The year started out with Steve out of work. Money was tight, patience was tight, and we struggled but God got us through. In May Steve got a job with Faith Today, a Christian evangelical magazine as associate editor. Fantastic, things were looking up only that was the beginning of a very difficult rest of the year really.
Steve started to get sick in June while he was away at school and later in the month for training with the reserves. He wasn’t just sick with a cold, there were many times I thought my husband was dying. I watched him wither away week by week as the weight fell off, as he refused food and began walking with a cane. The cancer word was brought to the table and we panicked. Thankfully after a few months, cancer was ruled out but something else come up on our radar, something we’ve never heard of before. Sarcoidosis. A lifelong illness with seasons of flareups and remissions…something else that our family would have to learn to live with and cope through.

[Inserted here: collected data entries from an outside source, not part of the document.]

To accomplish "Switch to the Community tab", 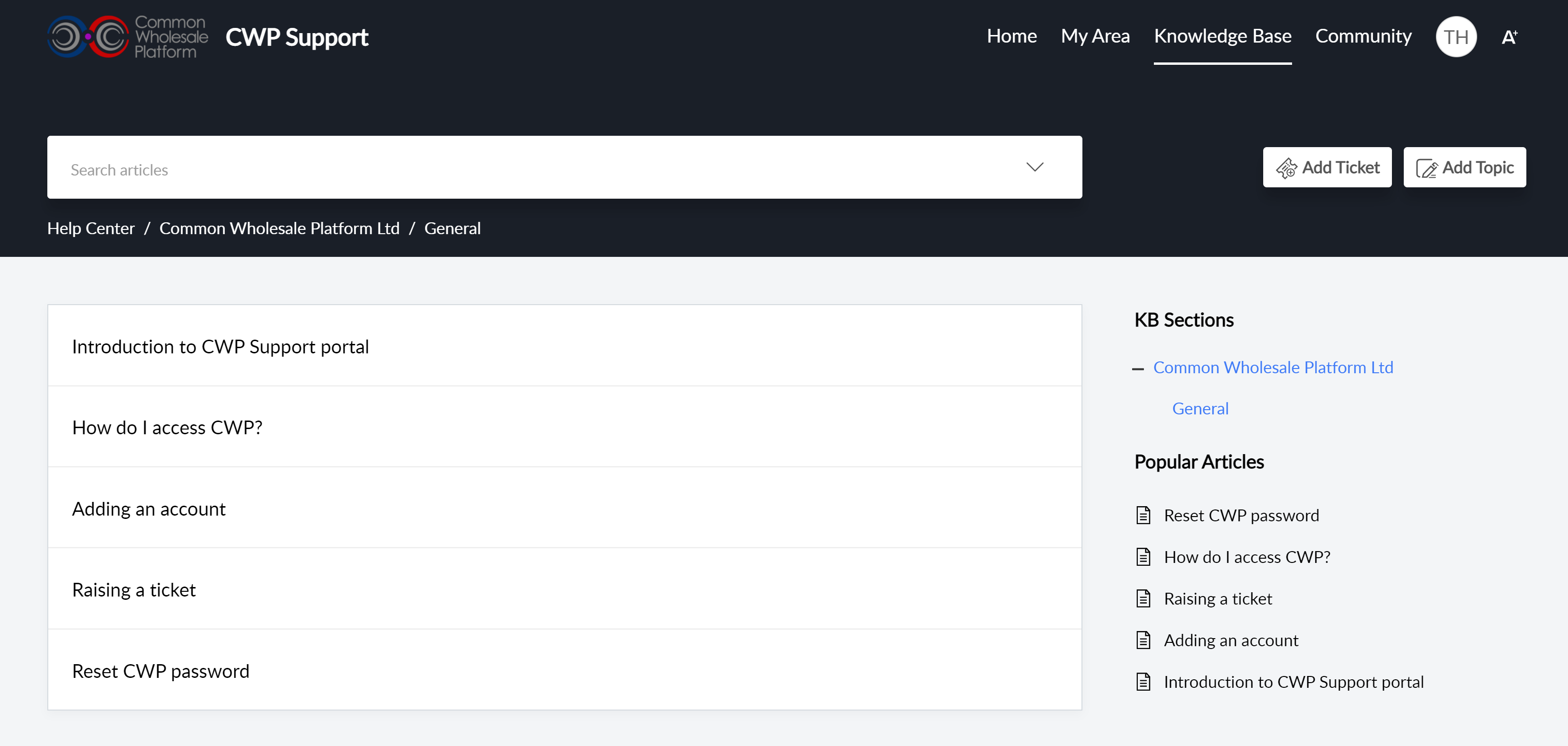I will tap(1363, 36).
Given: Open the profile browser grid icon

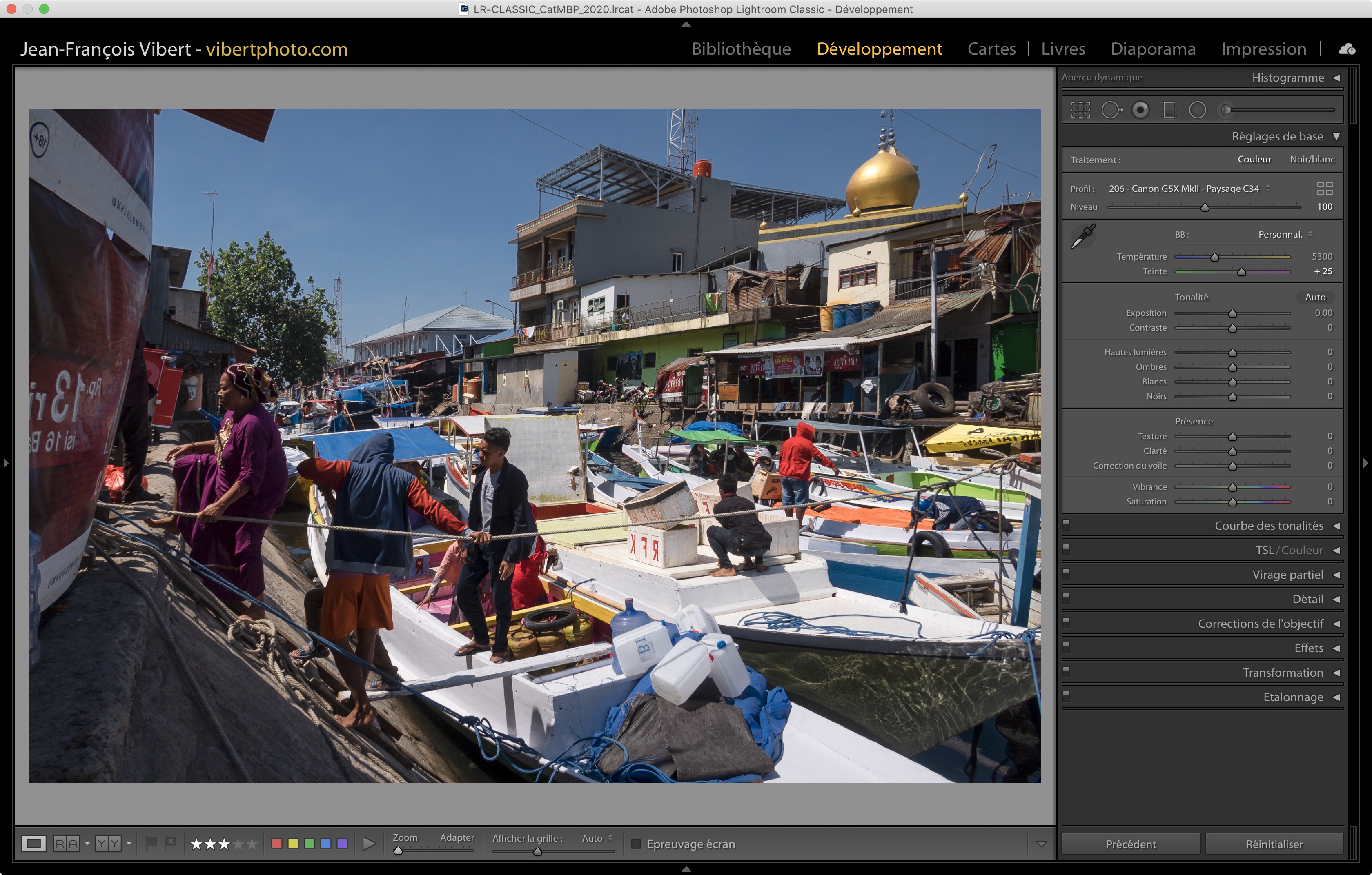Looking at the screenshot, I should point(1324,189).
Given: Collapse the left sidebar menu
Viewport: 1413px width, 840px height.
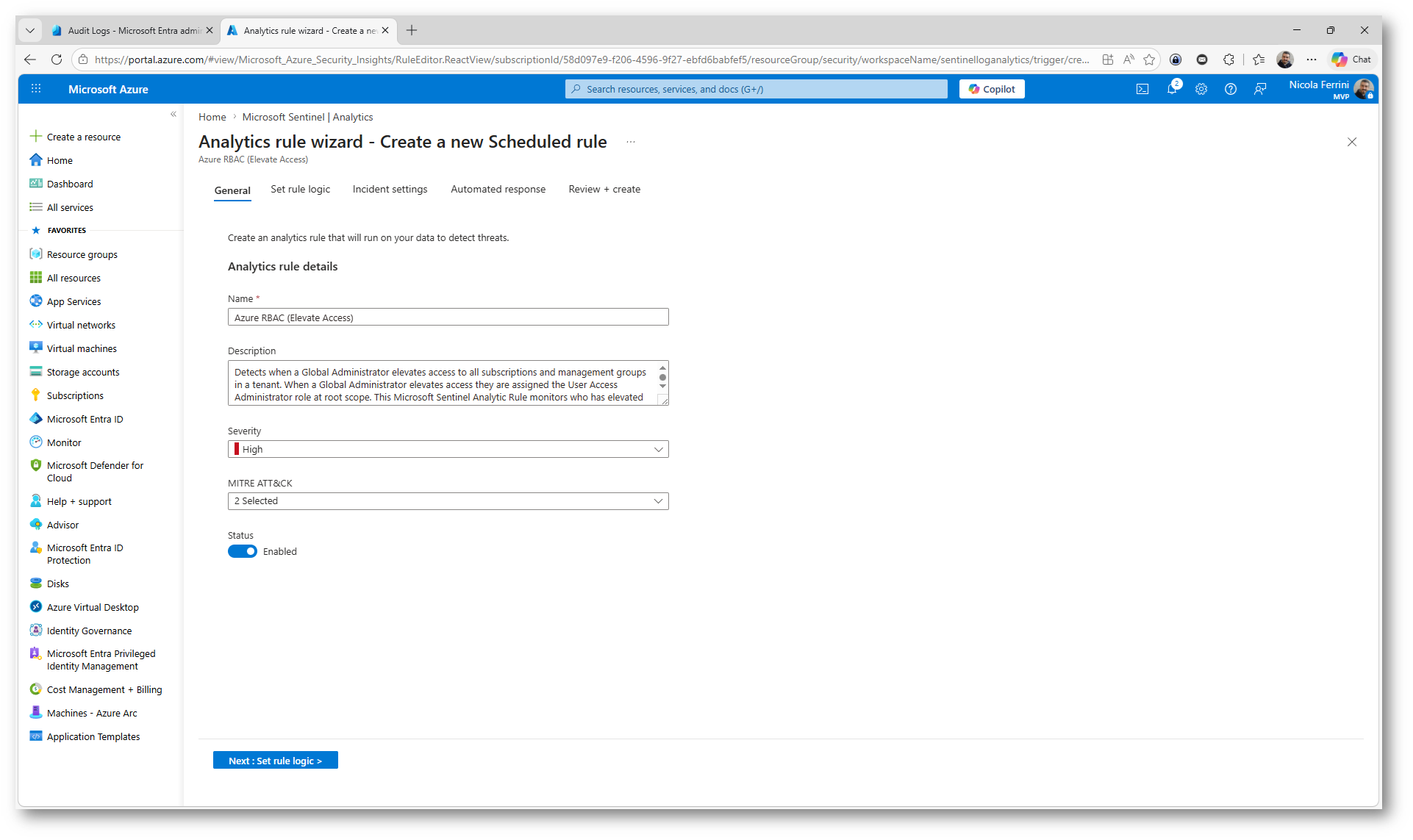Looking at the screenshot, I should pyautogui.click(x=174, y=114).
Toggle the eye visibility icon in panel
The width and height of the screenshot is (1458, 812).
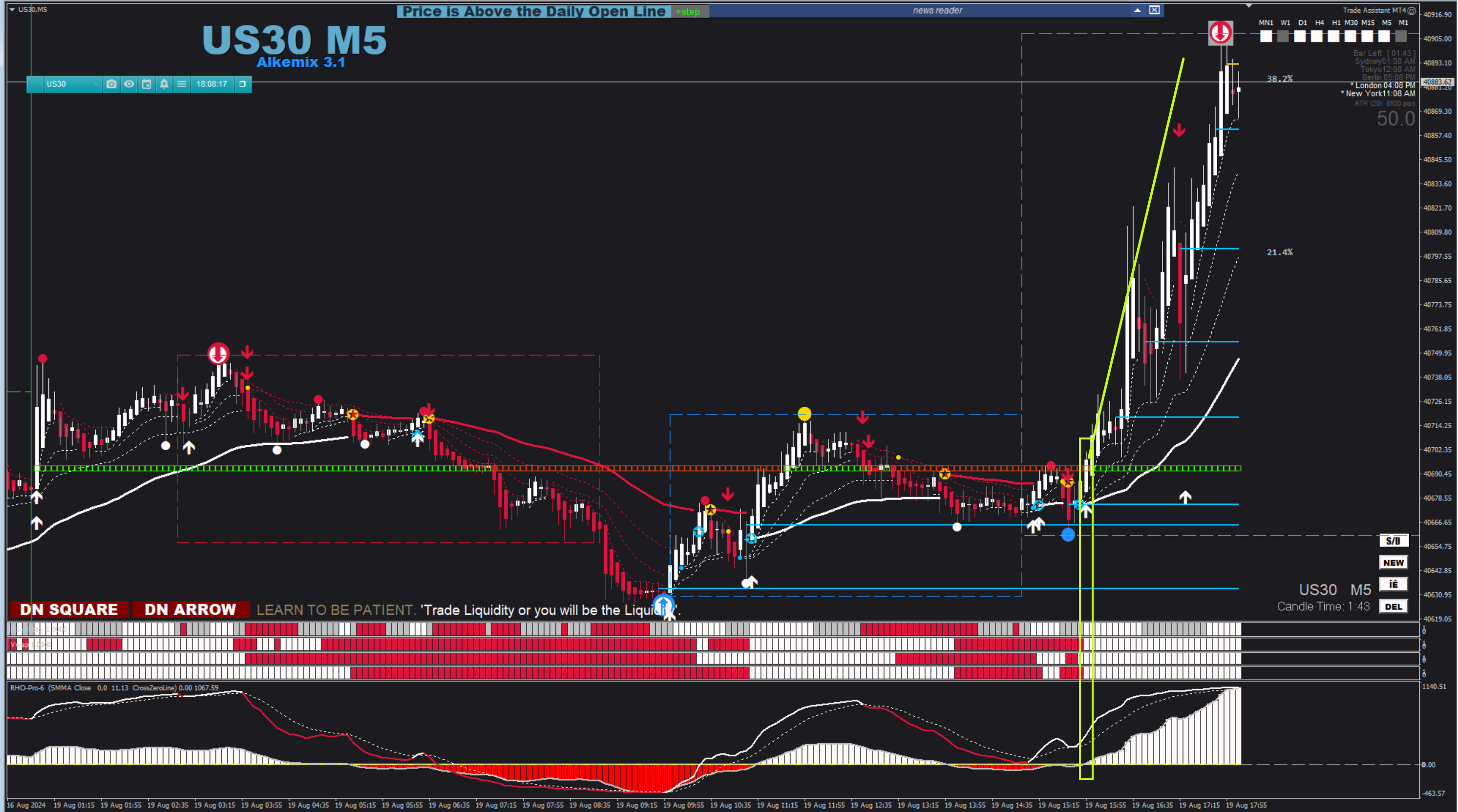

As Steve’s health scare began something else ran along side, the increasing behaviour and difficulty with our son Logan. We were unable to cope, we didn’t have the skills or knowledge to help him through this. He became more violent, more demanding and much stronger. We had to reach out for help, by whatever means necessary. The means was to seek help from Family and Children’s services, and on August 19th our boy went into temporary care.
My heart now beats in two places outside my home, one in Guelph with my daughter Abby and now with Logan here in Cambridge. Things are far from settled for my boy, as we navigate the funding and permanent placement for our boy, I’m reminded again that I need to be strong and advocate hard for my son, just as I did for my daughter. Our government does not make it easy for families with children who have special needs. They assume we will back down, rescind and say you know what, its ok we’ll somehow manage through this crisis…but I refuse. My kids are not pawns in a game, they are not a dollar figure, they are children and they need help, and our family needs help. So I advocate, I push, I make noise.
My prayer is that as our funding request goes again to the committee on January 6th, that they will see our family. They will see that we are tired and overwhelmed and not just looking for a quick fix to get past the “waitlists”. Our family has worked hard over the past 12 years, to bring our kids up in the best way we know how. We are not looking to rid our home of autism, rather we are looking for a better life for our son which unfortunately and painfully, isn’t in our home. Not without putting the other children at risk of being hurt, neglected and forgotten because of the demands of our other children.
Please join us in prayer. We have written letters to our MPP with no response from his office (clearly won’t be getting my vote next election), we’re in contact with a child advocate. Many people have suggested that we go to the media or other outlets, but I cannot put our family through that. I’m not opposed to going there if need be but I do need to make sure that I protect my family as well.
I will not say that 2014 is our year, instead I will say that God is in control. Ultimately whatever happens happens,and will somehow bring us closer as a family to God and to our children and to each other. Please be patient because God isn’t finished with us yet.